The Medicare Part D by Drug dataset presents information on spending for drugs prescribed to Medicare beneficiaries enrolled in Part D by physicians and other healthcare providers. Drugs prescribed in the Medicare Part D program are drugs patients generally administer themselves.
The dataset focuses on average spending per dosage unit and change in average spending per dosage unit over time. It also includes spending information for manufacturer(s) of the drugs as well as consumer-friendly information of drug uses and clinical indications.
Drug spending metrics for Part D drugs are based on the gross drug cost, which represents total spending for the prescription claim, including Medicare, plan, and beneficiary payments. The Part D spending metrics do not reflect any manufacturers’ rebates or other price concessions as CMS is prohibited from publicly disclosing such information.
The Medicaid by Drug dataset presents information on spending for covered outpatient drugs prescribed to beneficiaries enrolled in Medicaid by physicians and other healthcare professionals. The dataset focuses on average spending per dosage unit and change in average spending per dosage unit over time. Units refer to the drug unit in the lowest dispensable amount. It also includes spending information for manufacturer(s) of the drugs as well as consumer-friendly information of drug uses and clinical indications.

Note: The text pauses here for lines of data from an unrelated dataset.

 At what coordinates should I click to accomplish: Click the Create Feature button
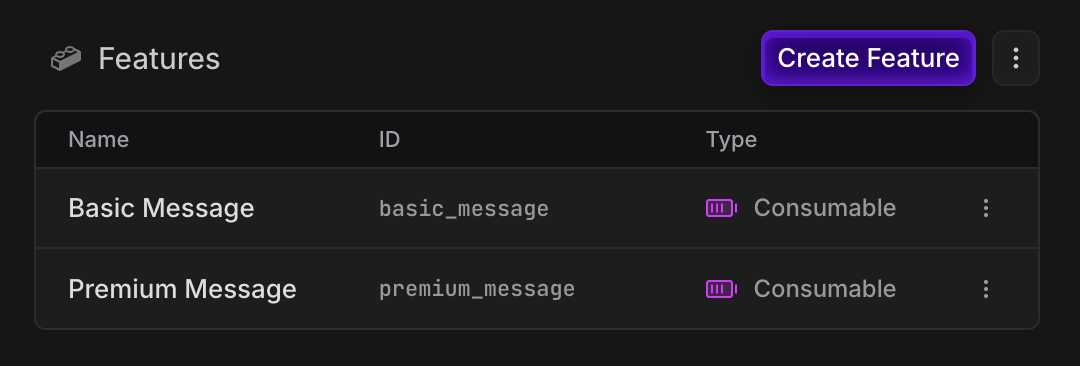[868, 58]
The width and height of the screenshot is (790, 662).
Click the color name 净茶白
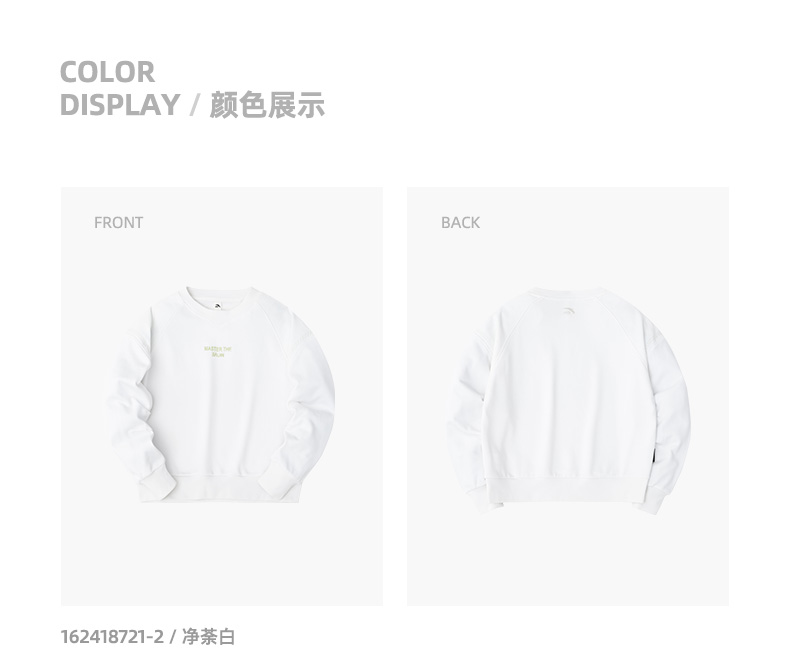click(208, 637)
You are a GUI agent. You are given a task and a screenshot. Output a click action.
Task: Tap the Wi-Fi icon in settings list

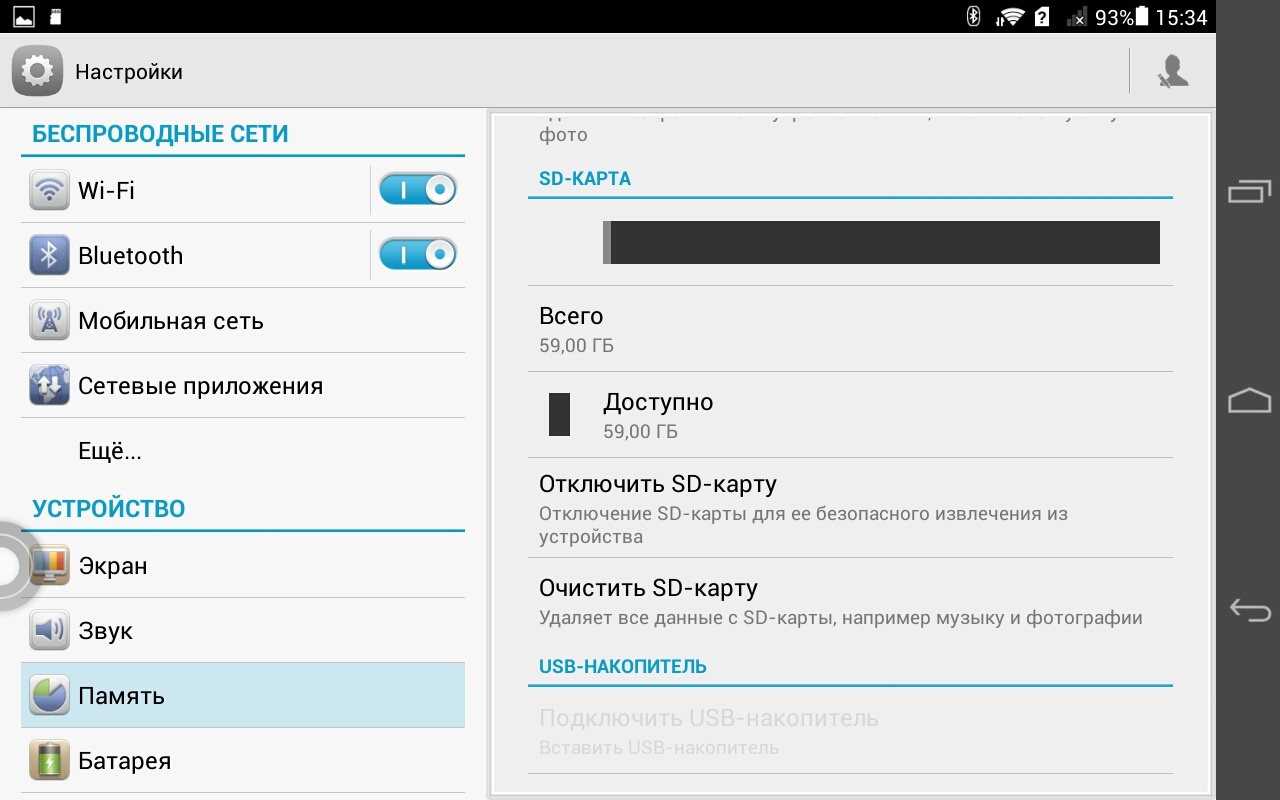pyautogui.click(x=49, y=190)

Drug spending metrics for Medicaid represent the total amount reimbursed by both Medicaid and non-Medicaid entities to pharmacies for the drug. Medicaid drug spending contains both the Federal and State reimbursement and is inclusive of any applicable dispensing fees. In addition, this total is not reduced or affected by Medicaid rebates paid to the states.
This dataset identifies health care spending at medical services such as hospitals, physicians, clinics, and nursing homes etc. as well as for medical products such as medicine, prescription glasses and hearing aids. This dataset pertains to personal health care spending in general. Other datasets in this series include Medicaid personal health care spending and Medicare personal health care spending.